I leaned down and pressed my lips to hers, smiling against them. “There’s nothing like your baby sister watching you get off,” I muttered.

 

She laughed and shoved at my chest.  “Alright… we’re going to keep the pedophile jokes to a minimum tonight.”

 

“How many do I have remaining?” I smirked.

 

She smiled and rolled her eyes, reaching up and pushing my hair away from my face. “I’m pretty sure that one maxed you out.”

 

I sighed and slid myself between her body and the edge of the chair, laying on my side and making room for myself next to her, resting my hand against my stomach. “Our first real Christmas together…” I mumbled, closing my eyes.  It was 12:30 in the morning and I was exhausted.

 

She smiled. “I knew you’d get all sentimental on me…”

 

“How can I not… all I’ve wanted for Christmas for 4 years is you,” I said.

 

She laughed. “Don’t… be cliché.”

 

“Why not!”  I couldn’t help it if I was cliché.  I really did feel that way.  “It’s true, who cares if it’s cliché?  It’s cliché for a reason- because sometimes that really is the thing people want most.  That’s all I wanted… and now I finally got it.”  I waited for her to respond until I continued rambling. “Every year I kept hoping that I’d come downstairs and find you in a box wearing nothing but a red ribbon…”

 

She laughed. “Oh because that is so like me…”

 

“And finally it’s going to happen.”

 

“How did you know!” She gasped sarcastically.

 

I smiled and sighed heavily.  “Can’t you ever just be sappy… just once in awhile for me,” I mumbled.

 

She was silent for awhile.  A moment later I felt her hand fall down so it was resting on top of mine.  “It’s probably my favorite Christmas ever,” she said a moment later.

 

I smiled and opened my eyes, looking at her.  I leaned in and pressed my lips to her neck, sighing against it and resting my face there against her.  “See… it’s not so hard to be sentimental… and not nearly as painful as you might think…”

 

She smiled and laughed a moment later. “Oh it was painful.”

 

Painful or not for her, I knew couldn’t ask for more.  I had Gabrielle for Christmas- for the first year since I met her.  She was mine, laying with me, and even if we were outside in the freezing cold, and I was shivering and could see my breath, and even if I still had the faint after taste of dried up carrot still on my breath, I had all I needed. 

 

It’s funny how things work out.  I always thought that line was bullshit.
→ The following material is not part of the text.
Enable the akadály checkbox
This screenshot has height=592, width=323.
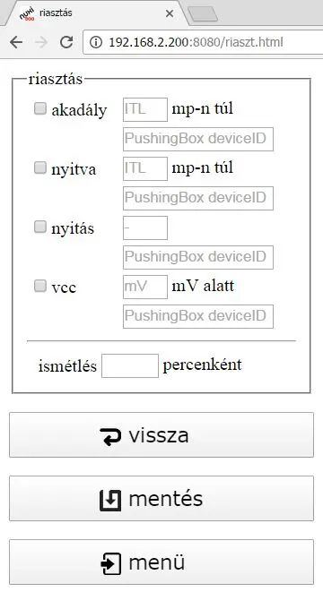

You know- that line that goes thing like- you don’t know why certain things happen to you at the time, but it all makes sense later.  I never understood it how someone close to you could die and someone would hug you and say, “There’s a reason for it.” It seemed idiotic. 

 

But laying there with Gabrielle, it all really did make sense. It made sense that I knocked Natalie up and had my beautiful children with her. It made sense that I had to go 4 years without Gabrielle. Now that I finally had her, I wasn’t letting her go. I would never take her for granted, I would never betray her, and I would always remember how it felt to live without her.  And somehow, even though she thought sentiment and sappiness were trite and awkward, I knew that despite her best attempts to hide it, I could tell she felt that way too.